Talvez o leitor não tenha se dado conta, mas dezenas de pessoas trabalham todos os dias no mesmo endereço e sob o mesmo teto com imagens diferentes do negócio em que estão inseridas. Faça você mesmo o teste. Pergunte aos gerentes e funcionários em qual negócio a empresa está e você ouvirá, entre o espanto e a indignação, respostas diferentes e algumas profundamente equivocadas. Conclusão: uma empresa típica é formada por uma legião de gente trabalhando arduamente para propósitos diferentes.

 Aproveite e pergunte para alguns de seus clientes e ouvirá novas e estranhas respostas. Você ficará indignado em reconhecer que a empresa que tem na cabeça representada pelos produtos ou serviços que coloca no mercado é diferente da empresa que seus clientes têm na cabeça quando fazem negócios com você.

É claro que esse imenso desencontro entre o que as empresas ofertam e o que as pessoas demandam explicam grande parte dos insucessos empresariais: lançamentos desastrosos de novos produtos; baixa resposta por parte do mercado; recompensas financeiras aquém do esperado.

O fato é que existe muito desconhecimento nas organizações e essa danosa ignorância é decorrente da pouca conversação e aprendizado.

Pois bem! Certamente você não quer uma empresa ignorante e o antídoto contra a ignorância é o conhecimento. Abra um espaço na agenda atribulada e reúna a sua equipe para um bom bate-bola sobre algumas questões cruciais para que todos tenham uma boa compreensão do negócio da empresa.
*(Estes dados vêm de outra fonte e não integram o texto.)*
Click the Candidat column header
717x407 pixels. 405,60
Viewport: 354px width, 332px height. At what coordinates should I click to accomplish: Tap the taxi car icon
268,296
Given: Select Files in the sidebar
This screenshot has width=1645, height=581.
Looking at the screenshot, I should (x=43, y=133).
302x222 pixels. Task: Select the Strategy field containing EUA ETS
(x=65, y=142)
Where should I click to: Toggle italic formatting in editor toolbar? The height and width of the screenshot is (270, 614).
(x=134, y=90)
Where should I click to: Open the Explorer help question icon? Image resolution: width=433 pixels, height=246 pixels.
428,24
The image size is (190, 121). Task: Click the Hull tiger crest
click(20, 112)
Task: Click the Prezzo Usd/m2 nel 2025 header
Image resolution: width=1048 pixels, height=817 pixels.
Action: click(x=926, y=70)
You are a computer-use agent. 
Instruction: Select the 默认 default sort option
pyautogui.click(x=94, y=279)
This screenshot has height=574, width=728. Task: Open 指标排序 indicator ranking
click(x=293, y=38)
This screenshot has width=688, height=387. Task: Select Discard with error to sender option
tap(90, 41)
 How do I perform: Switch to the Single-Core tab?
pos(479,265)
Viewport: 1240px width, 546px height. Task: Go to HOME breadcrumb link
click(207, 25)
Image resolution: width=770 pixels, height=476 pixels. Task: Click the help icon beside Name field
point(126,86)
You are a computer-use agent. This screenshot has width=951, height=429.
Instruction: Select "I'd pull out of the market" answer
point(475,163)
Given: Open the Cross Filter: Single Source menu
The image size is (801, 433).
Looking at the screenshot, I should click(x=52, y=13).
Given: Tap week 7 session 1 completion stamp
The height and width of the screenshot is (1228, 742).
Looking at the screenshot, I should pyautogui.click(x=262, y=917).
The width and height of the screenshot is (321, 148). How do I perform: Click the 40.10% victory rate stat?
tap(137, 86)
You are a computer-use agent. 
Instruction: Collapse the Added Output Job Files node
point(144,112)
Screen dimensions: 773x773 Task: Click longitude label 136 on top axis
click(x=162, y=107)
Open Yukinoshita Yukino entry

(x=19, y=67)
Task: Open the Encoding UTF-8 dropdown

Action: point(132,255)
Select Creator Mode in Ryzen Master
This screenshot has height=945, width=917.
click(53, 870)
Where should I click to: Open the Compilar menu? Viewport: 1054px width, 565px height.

Lance algumas questões para discussão tais como:

 no que somos bons?

 o que sabemos fazer melhor?

 o que nos torna únicos?

A busca dessas respostas ajudará a definir a competência essencial da empresa. É claro que essa competência essencial existe para servir para alguma coisa. A sua contrapartida é criar diferenciais competitivos para atuar no mercado. Esses diferenciais, no entanto, dependem das necessidades de um determinado conjunto de clientes. Novas questões devem ser colocadas em pauta:

qual é o conjunto de clientes que melhor sabemos atender?

com quem gostamos de fazer negócios?

para quem, de fato, existimos?

As respostas dessas questões remetem à definição do foco de atuação de sua empresa. É possível que as necessidades dos clientes estejam além das competências essenciais de uma empresa. Não há nada de errado com isso. Está lançado o desafio: ampliar as competências para resolver os problemas dos clientes.

Ao final, tente concluir com a sua equipe algumas definições importantes:

em que  foco a nossa empresa deverá atuar?

quais serão os nossos diferenciais competitivos?

quais competências precisam ser mais bem aproveitadas?

quais competências precisam ser aprimoradas ou desenvolvidas?

Lembre-se que as pessoas não reagem ao mundo mas à imagem que fazem do mundo. Crie, junto a elas, uma imagem de boa qualidade da empresa, do negócio, do mercado, dos clientes e dos resultados pretendidos.

Invista tempo nessas discussões! Você não estará perdendo tempo, pelo contrário, você estará fomentando o conhecimento, criando desafios, arejando e aguçando as curiosidades. E não se limite à sua equipe de trabalho. Convide também o cliente para participar de algumas discussões. Afinal, ele é o personagem principal dessa história, não é mesmo?

Boas conversações e bons aprendizados!